For the LVQ learning algorithms, the maximal number of iterations is limited to 10,000 and the initial codebook sizes 10, 20, 30, 40, and 50 are selected. We find that the effective and similar performance is achieved by using codebook size in the ranges 20 to 30. Using an initial codebook size of 20 and limit the amount after splitting codewords to be 10% of the training set, the LVQ correctly identifies 29 of 30 malignant tumors and 52 of 60 benign tumors. Table 2 lists the summary of performance between the LVQ diagnostic system and the radiologist (Y.-H.C.). The results illustrated the following: accuracy, 90%; sensitivity, 96.67%; specificity, 86.67%; positive predictive value, 78.38%; and negative predictive value, 98.11% for the CAD system and accuracy, 86.67%; sensitivity, 86.67%; specificity, 86.67%; positive predictive value, 76.47%; and negative predictive value, 92.86% for the experienced radiologist.
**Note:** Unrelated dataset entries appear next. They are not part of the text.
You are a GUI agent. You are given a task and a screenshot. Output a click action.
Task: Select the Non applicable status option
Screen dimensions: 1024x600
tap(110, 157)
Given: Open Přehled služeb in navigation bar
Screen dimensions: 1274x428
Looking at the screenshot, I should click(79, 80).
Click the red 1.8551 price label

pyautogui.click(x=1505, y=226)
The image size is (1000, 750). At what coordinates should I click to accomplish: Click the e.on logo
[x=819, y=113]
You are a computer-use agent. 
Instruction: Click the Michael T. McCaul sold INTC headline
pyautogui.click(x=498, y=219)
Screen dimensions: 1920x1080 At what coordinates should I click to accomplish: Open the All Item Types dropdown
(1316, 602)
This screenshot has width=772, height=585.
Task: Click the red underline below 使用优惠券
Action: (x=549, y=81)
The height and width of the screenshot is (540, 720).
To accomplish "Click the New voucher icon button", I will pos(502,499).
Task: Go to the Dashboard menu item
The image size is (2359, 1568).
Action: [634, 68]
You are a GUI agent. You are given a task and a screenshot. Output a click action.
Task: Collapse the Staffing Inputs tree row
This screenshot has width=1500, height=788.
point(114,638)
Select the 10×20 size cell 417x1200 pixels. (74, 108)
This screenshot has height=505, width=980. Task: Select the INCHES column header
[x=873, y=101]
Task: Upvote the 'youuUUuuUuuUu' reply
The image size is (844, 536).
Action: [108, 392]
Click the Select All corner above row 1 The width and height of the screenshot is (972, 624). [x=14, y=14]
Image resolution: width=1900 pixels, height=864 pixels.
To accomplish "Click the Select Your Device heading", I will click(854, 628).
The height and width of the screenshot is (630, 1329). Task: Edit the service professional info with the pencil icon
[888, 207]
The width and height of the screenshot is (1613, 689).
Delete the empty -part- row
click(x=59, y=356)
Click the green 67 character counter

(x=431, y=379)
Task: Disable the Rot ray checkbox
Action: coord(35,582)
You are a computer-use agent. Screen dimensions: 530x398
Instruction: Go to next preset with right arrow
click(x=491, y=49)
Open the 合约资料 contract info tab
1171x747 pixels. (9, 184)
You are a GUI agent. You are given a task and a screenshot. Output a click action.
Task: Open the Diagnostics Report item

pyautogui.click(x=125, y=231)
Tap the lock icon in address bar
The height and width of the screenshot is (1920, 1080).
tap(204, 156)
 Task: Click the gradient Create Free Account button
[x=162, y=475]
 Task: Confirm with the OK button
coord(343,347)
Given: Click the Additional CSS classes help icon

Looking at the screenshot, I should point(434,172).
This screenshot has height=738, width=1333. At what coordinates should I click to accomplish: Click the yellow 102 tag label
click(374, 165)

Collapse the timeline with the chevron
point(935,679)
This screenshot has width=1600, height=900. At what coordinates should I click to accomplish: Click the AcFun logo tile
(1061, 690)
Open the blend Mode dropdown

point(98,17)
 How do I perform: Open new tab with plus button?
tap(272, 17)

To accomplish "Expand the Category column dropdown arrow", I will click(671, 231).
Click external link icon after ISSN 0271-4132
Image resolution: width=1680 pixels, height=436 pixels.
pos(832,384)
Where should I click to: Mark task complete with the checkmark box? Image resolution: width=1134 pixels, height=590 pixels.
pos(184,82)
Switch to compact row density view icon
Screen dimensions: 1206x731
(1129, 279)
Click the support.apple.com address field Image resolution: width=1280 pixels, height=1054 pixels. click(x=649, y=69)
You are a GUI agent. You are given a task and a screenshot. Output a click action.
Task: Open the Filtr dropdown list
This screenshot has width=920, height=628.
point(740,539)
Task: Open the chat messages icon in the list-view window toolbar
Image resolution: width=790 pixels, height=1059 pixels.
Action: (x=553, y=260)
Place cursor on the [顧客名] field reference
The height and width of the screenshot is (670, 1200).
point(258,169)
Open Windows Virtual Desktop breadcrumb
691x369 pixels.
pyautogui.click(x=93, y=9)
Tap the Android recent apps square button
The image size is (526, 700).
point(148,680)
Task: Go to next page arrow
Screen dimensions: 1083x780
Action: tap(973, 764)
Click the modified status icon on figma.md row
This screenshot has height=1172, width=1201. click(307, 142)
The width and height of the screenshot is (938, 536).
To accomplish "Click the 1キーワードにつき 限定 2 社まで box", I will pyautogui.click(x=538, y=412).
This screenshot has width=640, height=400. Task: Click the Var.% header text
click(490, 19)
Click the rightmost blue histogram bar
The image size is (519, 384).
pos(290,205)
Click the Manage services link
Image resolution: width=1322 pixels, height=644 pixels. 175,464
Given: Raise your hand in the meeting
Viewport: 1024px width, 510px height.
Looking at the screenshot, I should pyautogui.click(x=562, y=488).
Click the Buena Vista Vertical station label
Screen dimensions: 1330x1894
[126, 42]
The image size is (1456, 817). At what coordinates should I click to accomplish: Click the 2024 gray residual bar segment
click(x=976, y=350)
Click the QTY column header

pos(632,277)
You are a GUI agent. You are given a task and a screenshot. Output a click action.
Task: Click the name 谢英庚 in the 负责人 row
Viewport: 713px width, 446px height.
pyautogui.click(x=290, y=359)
Interpretive criteria established for breast lesions have been accepted as appropriate descriptors for the interpretation of breast abnormality. The experienced radiologists, Stavors et al,15 and Skaane and Engedal,16 reported that the sensitivity of breast US for malignancy was 98.4% and 99.55%, the specificity was 67.8% and 29%, the positive predictive value was 38% and 66%, and the negative predictive value was 99.5% and 98%, respectively; the overall accuracy as reported by Stavros et al was 72.9%. If they are well trained, surgeons will be expected to have the same accuracy rate of interpretation as experienced radiologists. This is not a hard task for surgeons because the surgeon is the primary care provider for the patient. Surgeons learn the performance of US easily because they do the cytology or biopsy of patients by themselves so that they can correlate the information of both image and abnormality. However, because some features overlap between benign and malignant criteria, surgeons may sometimes have difficulty in interpreting findings with confidence. The proposed CAD programs are an intelligent system with extreme potential for categorizing solid breast nodules with a high accuracy rate, which was compared with the results of experienced radiologists. Computer-aided diagnosis of radiological images has become a rapidly expanding field of research. Methods of image texture analysis are undergoing great development and use within the field of medical imaging. The combination of image texture analysis and automated decision making of the LVQ model provides an immediate second opinion and an accurate preoperative diagnosis can be routinely established for surgical office-based digital US of breast. It can be easily implemented on existing commercial diagnostic digital US machines. For most available diagnostic digital US machines, all that would be required for the CAD system is only a personal computer loaded with CAD software.